▶ Zu erledigende Aufgaben
1/ Beantworte anhand des Textes über den Besuchsdienst der Schön-Klinik diese Fragen:
(a) Wie viele Personen engagieren sich beim Besuchsdienst?
(b) In welchem Ort befindet sich die Klinik?
(c) Vor wie vielen Jahren wurde der Besuchsdienst ins Leben gerufen?
2/ Greife den Text über den Besuchsdienst der Schön-Klinik auf und schreibe ihn nach seinem letzten Satz weiter.

Neun Damen und ein Herr engagieren sich beim Besuchsdienst der Schön-Klinik - gehen zu Patienten, die keinen oder wenig Besuch bekommen.
Ein fremdes Bett, neue Gesichter, die Familie fehlt: Allein im Krankenhaus zu sein, ist kein schönes Gefühl. Kein tröstendes Wort, keine Blumen, kein gemeinsamer Spaziergang im Kurpark. Das geht nicht, finden die Verantwortlichen der Schön-Klinik in
Bad Staffelstein - rufen vor 20 Jahren einen Besuchsdienst ins Leben.

[Gesammelte Daten]
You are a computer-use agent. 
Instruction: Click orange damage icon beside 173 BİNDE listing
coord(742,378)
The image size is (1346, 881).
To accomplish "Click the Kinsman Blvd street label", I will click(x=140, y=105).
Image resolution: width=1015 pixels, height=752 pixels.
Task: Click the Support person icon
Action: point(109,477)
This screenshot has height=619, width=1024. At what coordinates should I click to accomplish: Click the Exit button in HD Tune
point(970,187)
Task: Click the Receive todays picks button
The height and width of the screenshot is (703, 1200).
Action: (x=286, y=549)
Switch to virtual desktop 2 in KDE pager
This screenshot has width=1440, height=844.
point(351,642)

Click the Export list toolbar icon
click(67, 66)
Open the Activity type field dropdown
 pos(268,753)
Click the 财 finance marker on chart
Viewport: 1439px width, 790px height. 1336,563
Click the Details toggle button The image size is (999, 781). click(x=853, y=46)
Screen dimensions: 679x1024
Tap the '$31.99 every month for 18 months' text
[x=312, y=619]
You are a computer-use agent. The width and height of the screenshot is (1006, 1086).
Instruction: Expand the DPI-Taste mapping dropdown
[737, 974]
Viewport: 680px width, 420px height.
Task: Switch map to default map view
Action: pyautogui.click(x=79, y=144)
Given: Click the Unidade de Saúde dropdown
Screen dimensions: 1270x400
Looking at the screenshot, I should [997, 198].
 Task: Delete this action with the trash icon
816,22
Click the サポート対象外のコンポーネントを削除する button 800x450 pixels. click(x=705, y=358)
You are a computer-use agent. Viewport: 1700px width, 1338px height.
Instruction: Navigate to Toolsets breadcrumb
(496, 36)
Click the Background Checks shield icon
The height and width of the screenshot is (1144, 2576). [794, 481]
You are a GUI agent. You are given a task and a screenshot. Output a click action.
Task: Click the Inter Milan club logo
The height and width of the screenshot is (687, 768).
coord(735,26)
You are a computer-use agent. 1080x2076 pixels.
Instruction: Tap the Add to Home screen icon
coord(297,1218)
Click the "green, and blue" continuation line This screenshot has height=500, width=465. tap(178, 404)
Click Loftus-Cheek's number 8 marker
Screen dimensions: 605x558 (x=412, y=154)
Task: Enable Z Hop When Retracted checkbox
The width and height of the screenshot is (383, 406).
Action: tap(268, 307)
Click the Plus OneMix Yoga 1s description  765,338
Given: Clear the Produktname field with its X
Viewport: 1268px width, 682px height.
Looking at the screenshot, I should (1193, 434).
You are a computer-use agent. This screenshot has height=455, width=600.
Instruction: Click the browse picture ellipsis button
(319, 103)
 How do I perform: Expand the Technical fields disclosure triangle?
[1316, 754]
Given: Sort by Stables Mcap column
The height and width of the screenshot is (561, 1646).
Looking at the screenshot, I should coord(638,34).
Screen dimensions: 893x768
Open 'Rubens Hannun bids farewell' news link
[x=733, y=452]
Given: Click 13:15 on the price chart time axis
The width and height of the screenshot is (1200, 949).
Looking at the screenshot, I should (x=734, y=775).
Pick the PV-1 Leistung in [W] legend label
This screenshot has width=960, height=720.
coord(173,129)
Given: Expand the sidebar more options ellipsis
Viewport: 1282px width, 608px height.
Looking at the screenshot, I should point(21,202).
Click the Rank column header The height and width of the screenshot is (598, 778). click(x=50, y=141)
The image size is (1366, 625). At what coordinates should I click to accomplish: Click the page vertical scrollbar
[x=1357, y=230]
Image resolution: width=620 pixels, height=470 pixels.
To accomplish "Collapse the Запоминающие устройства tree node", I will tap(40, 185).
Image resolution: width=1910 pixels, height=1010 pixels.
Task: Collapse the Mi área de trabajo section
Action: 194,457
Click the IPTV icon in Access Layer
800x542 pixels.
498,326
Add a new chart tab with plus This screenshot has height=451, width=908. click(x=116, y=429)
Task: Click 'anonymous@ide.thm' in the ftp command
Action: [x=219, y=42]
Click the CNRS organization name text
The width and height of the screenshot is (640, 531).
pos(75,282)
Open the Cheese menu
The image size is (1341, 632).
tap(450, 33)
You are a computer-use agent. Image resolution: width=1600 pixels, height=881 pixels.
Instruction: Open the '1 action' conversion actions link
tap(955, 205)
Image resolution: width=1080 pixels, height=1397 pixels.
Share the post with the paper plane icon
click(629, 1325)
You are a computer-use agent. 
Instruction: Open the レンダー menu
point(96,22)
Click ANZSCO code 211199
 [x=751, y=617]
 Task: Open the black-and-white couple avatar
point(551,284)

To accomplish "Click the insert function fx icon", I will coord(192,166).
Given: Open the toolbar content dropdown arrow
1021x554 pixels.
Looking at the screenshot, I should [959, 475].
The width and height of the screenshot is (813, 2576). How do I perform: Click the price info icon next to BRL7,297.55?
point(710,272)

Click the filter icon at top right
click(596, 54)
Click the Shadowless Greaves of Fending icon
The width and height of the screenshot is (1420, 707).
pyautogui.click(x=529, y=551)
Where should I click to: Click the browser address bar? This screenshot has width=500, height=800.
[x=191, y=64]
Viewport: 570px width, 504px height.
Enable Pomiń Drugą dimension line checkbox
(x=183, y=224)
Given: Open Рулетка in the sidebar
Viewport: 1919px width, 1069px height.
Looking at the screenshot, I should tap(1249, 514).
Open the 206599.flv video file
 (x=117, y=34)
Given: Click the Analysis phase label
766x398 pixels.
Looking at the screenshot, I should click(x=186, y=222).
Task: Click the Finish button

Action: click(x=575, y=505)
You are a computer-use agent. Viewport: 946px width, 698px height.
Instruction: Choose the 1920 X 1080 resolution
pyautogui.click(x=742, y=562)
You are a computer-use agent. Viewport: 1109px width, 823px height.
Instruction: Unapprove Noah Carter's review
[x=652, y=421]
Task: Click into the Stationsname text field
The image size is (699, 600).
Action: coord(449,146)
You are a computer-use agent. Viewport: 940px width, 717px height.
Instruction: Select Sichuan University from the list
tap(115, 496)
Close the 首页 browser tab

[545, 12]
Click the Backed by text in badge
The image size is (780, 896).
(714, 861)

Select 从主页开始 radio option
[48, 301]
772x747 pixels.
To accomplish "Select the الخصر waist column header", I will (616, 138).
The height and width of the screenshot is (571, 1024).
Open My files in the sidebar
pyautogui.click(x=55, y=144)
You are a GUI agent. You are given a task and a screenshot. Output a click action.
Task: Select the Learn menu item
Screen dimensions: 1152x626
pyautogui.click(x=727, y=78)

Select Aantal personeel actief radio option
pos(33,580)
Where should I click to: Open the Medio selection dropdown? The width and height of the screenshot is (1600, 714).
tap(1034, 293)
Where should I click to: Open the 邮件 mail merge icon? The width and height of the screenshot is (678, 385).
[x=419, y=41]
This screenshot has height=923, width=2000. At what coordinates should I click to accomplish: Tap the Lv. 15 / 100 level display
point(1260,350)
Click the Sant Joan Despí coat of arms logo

▶ Antworten je Aufgabe
1/
(a) Zehn Personen: neun Damen und ein Herr.
(b) In Bad Staffelstein.
(c) Vor 20 Jahren.

2/
Zehn Freiwillige engagieren sich derzeit - in der Klinik kennt sie jeder als die "zehn grünen Damen und der grüne Herr". Sie schenken einsamen Patienten ihre Zeit, führen Gespräche, sitzen manchmal nur am Bettrand und halten die Hand des Kranken. Maria Spies ist eine dieser Damen, aber eine ganz besondere. Seit 20 Jahren engagiert sie sich ehrenamtlich in der Klinik - sie ist somit am längsten dabei.
Ein Gefühl von Freiheit
Über ihre Erlebnisse, sagt die 79-Jährige, könne sie ein Buch schreiben. "Einmal habe ich eine Frau gefragt, wo sie denn herkommt. Es kam raus, dass sie eine meiner Nachbarinnen ist", erinnert sich die Lichtenfelserin. Diese kleinen Zufälle, liebt sie. Mehr aber noch das Gefühl, etwas Gutes getan zu haben. "Ich bin glücklich und zufrieden, fühle mich frei. Ich habe immer das Gefühl, ich bin beschenkt worden."
Doch die Arbeit ist nicht immer einfach. Denn auch demenzkranke und psychisch verwirrte Menschen besucht Maria Spies.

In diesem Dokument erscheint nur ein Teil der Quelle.